During our first three weeks on the job we spent a major portion of our time prying the GM's hands off of every single aspect of the business. We took the entire staff through the functional organization concept, getting their input on all of the functions and actions necessary to the operation of the elevator companies. We then began working upon delegation of duties and responsibilities down the organization. As you can well imagine this change was very traumatic on the GM. The trauma to the GM was so great that mid way through the third week, we had a six hour confrontation with him. The fall out from that meeting was the GM understanding that he must let go for the company to survive. When they had come to an understanding about giving people jobs to do and then letting them accomplish those jobs, morale began to improve and attitudes became positive.
Simultaneously with the organization and delegation work, we started to build and implement communications and information sharing procedures throughout the companies. As this process started and especially after the GM had his epiphany about letting go, morale soared and people began giving more input about what was actually happening within the companies. This led to them giving suggestions for improvement and correction.
As the crisis organizational problems came under control, we began with revamping the financial statement structure to provide management oriented statements and the budgeting, break even and variance reporting processes. With the GM and the key managers our consultant built a departmental budget following the format of the new chart of accounts. Having input from all of the managers made the process much more efficient and seamless. Likewise, having all of the managers buy in, made the budgets much easier to enforce with employees since they were responsible for its preparation and adoption.

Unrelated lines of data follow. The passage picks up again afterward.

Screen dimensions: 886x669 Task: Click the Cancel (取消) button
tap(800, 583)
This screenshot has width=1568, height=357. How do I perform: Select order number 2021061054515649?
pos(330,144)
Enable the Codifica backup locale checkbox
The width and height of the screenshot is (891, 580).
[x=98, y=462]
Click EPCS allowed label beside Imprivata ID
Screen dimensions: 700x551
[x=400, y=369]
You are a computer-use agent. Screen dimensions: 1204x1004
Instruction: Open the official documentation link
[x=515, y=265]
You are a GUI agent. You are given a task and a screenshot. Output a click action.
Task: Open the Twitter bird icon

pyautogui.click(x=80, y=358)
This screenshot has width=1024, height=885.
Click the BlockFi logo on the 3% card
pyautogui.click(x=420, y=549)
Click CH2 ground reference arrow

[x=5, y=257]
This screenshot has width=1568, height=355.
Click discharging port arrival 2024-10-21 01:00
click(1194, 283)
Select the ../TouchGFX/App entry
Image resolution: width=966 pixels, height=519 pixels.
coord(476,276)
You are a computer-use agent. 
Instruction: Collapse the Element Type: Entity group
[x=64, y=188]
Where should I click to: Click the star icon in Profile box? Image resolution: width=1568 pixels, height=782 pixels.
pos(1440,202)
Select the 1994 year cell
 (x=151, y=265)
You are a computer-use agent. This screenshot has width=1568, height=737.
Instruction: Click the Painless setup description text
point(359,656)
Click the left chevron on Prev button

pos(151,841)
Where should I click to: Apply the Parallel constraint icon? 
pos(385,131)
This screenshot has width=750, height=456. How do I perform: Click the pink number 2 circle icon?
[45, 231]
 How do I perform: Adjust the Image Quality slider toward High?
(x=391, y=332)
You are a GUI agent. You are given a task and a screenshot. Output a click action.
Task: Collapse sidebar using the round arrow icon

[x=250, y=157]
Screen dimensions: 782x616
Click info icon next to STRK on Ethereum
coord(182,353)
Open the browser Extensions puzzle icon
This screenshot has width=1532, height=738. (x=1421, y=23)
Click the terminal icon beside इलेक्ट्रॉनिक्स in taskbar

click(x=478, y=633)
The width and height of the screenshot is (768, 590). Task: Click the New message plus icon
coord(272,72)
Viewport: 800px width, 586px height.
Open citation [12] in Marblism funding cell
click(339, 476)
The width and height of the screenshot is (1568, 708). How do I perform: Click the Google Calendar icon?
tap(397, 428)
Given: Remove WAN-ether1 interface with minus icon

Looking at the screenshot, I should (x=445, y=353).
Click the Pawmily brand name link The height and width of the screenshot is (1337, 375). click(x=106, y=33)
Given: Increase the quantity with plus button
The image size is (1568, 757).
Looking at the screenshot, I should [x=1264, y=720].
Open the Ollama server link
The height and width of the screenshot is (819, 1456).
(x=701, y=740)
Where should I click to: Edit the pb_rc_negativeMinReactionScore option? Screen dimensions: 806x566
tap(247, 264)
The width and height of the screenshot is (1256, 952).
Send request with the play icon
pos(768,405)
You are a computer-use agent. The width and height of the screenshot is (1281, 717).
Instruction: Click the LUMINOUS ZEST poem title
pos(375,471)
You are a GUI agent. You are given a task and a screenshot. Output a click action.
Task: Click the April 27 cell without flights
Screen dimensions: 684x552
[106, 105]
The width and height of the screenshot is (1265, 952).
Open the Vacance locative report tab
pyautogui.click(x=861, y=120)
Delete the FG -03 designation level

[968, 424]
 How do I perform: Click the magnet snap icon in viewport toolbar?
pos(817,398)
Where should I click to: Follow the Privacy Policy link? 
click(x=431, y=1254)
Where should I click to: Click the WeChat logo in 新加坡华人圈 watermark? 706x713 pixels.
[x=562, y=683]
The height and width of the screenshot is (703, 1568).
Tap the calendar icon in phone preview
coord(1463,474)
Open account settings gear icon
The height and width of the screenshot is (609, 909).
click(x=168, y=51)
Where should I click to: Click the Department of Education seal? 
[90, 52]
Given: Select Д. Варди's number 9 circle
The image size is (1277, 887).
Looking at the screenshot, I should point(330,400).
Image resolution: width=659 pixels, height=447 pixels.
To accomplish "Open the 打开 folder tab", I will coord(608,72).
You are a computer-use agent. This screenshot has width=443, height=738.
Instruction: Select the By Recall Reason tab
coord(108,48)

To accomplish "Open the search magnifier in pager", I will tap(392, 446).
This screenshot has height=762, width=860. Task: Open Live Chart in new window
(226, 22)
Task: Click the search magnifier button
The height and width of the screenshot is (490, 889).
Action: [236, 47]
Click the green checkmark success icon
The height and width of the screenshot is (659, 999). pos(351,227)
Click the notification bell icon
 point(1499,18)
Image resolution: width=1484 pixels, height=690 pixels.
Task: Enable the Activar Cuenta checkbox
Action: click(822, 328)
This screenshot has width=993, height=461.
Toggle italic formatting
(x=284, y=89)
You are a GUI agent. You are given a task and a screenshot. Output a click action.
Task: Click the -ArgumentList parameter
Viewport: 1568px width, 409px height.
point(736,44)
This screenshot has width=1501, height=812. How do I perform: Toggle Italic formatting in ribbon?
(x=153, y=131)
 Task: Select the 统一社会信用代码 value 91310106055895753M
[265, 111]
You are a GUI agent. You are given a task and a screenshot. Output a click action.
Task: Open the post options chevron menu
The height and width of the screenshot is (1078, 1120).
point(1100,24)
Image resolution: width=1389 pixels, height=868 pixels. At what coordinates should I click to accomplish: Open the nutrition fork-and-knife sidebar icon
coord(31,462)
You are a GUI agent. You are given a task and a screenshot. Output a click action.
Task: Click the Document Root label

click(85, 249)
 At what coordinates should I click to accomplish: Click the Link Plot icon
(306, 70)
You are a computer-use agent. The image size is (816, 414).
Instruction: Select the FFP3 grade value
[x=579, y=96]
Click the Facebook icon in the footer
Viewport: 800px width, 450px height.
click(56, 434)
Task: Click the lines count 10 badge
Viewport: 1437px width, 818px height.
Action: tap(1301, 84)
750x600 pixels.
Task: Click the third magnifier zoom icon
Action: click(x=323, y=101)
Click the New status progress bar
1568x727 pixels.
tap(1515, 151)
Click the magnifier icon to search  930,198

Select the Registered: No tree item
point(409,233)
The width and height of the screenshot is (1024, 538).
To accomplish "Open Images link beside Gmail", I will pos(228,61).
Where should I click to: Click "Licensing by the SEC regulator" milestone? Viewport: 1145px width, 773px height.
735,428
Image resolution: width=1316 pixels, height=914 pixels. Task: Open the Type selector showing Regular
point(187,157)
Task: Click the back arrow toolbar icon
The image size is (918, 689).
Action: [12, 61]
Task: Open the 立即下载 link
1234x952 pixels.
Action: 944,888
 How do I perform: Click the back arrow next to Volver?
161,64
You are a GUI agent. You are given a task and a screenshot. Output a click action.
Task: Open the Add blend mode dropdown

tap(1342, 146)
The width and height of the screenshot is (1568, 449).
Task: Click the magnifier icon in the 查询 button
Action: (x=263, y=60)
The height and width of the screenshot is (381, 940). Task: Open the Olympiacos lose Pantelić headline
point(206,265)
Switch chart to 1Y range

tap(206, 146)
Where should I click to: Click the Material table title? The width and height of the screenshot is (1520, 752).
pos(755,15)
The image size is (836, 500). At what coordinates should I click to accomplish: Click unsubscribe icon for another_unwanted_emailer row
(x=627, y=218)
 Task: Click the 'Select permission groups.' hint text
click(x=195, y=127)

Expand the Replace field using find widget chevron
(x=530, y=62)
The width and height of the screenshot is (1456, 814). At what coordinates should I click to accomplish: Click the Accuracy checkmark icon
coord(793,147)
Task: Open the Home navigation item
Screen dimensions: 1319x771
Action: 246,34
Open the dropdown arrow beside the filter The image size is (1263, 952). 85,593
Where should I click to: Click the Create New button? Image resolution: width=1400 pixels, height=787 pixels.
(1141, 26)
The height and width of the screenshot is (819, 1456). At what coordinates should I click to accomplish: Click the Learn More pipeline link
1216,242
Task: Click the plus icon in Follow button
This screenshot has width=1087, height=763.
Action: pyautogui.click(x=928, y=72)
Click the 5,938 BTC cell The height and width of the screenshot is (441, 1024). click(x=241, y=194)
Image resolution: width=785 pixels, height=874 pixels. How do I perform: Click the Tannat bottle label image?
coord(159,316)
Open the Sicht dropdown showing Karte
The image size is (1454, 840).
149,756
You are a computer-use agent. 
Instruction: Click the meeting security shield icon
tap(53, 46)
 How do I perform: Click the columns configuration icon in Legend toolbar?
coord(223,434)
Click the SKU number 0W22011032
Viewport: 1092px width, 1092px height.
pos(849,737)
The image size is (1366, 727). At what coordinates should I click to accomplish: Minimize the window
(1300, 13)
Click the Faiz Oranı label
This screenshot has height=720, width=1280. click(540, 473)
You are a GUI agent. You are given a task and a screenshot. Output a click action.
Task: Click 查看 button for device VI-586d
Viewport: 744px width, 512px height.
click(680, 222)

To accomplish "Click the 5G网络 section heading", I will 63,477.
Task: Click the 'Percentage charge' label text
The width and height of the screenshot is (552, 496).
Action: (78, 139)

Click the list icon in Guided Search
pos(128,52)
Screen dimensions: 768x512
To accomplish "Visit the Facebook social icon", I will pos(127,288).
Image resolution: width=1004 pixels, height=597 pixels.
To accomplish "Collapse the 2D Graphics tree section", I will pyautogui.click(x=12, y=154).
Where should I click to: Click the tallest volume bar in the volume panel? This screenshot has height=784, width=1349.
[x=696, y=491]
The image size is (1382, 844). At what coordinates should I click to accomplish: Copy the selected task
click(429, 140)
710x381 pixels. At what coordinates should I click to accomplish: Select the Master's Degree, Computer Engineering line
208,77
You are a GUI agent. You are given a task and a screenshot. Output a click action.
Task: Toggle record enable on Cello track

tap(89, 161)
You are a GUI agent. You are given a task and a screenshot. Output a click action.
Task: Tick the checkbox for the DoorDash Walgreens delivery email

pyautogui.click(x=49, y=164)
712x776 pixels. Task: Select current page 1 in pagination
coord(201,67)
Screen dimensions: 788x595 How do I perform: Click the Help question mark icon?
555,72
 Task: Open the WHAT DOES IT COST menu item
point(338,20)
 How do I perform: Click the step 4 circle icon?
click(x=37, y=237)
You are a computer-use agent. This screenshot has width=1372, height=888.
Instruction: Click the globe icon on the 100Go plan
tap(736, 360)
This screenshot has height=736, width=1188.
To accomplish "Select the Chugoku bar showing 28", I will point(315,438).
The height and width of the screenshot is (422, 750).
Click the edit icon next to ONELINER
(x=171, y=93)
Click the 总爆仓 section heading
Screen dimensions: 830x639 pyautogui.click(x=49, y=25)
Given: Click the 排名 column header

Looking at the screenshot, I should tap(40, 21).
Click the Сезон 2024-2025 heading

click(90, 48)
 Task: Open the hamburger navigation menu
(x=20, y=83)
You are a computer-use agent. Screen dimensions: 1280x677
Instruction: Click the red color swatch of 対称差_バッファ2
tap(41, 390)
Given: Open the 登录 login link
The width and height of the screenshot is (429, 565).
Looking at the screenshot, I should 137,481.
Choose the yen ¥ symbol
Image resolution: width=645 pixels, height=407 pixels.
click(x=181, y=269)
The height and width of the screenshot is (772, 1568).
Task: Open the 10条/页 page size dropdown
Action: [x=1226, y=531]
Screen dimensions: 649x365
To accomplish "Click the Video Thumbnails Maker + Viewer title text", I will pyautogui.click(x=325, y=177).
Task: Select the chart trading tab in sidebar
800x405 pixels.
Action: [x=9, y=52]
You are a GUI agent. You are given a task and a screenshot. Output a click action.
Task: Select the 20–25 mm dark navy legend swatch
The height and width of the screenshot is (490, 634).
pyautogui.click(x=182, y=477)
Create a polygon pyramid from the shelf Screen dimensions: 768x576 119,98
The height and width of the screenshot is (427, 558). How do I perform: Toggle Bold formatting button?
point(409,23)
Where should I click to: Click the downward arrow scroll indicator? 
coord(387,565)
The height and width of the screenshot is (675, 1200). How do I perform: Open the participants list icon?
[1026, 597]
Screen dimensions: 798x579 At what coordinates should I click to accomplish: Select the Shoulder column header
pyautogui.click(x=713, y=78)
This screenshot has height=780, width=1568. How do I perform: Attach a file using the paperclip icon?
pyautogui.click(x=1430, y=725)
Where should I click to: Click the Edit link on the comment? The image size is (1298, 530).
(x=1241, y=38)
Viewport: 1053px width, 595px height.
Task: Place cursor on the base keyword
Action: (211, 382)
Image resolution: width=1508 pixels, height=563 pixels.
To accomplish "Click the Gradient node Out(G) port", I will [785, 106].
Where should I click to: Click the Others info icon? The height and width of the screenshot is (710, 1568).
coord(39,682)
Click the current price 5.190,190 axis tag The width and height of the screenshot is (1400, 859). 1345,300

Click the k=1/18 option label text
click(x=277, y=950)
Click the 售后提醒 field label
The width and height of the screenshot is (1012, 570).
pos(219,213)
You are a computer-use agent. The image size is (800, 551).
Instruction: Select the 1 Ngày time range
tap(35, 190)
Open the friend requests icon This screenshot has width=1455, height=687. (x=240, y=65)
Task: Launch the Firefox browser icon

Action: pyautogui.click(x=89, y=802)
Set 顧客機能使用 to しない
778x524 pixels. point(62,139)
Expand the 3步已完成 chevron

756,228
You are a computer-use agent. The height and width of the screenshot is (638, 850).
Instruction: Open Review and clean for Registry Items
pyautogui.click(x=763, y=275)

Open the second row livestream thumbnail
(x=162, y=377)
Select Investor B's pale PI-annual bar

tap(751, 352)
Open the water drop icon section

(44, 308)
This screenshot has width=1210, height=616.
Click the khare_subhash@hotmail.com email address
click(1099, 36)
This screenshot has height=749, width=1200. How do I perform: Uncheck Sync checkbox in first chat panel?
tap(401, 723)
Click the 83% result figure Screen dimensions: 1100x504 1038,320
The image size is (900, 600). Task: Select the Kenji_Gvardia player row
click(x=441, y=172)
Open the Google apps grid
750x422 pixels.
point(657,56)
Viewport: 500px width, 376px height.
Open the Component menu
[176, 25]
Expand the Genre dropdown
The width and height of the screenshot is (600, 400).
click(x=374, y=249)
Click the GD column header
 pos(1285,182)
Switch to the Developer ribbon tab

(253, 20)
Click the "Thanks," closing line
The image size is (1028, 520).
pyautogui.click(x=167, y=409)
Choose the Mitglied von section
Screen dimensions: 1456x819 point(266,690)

Reporting systems were refined and changed to gather all pertinent information to give the GM the control that he so desperately wanted but could never have under his old system. He soon knew what inventory he had on hand. Whether he was long or short on grain in storage or at the terminal elevators. What his position was relative to his line of credit balance. What his aging looked like, what his cash position was, and what his accounts receivable were at the end of each week
Among the areas which needed attention was sales and marketing. After fixing the other critical need areas, we began working with the client on market expansion, product mix, pricing criteria, salesman's effectiveness measurement and customer ratings.
We worked with client's personnel to identify logical territories, past sales in a territory by product, market size within territories, market penetration within territory and market and personnel assignment by territory and product line. The company had an immediate bump in sales as a result of letting people know what we expected of them and where they were to concentrate their efforts.
As a final step in our initial consulting project we prepared with the management and employees of the company a performance based incentive plan and required evaluation processes to adequately implement the plan.
With all of the above systems and processes in place we left the client at projects end, with companies running efficiently, profitably and happily. During the course of our initial project we identified other areas that needed attention and have continued working with this client on a regular basis to implement new computer systems and reduce duplication of paperwork between the companies.
We are now glad to report the client is searching for new companies to acquire. We have jointly developed an acquisition model that will make them a regional powerhouse among producer related elevators. They are now capable of competing with Cargill out in the countryside.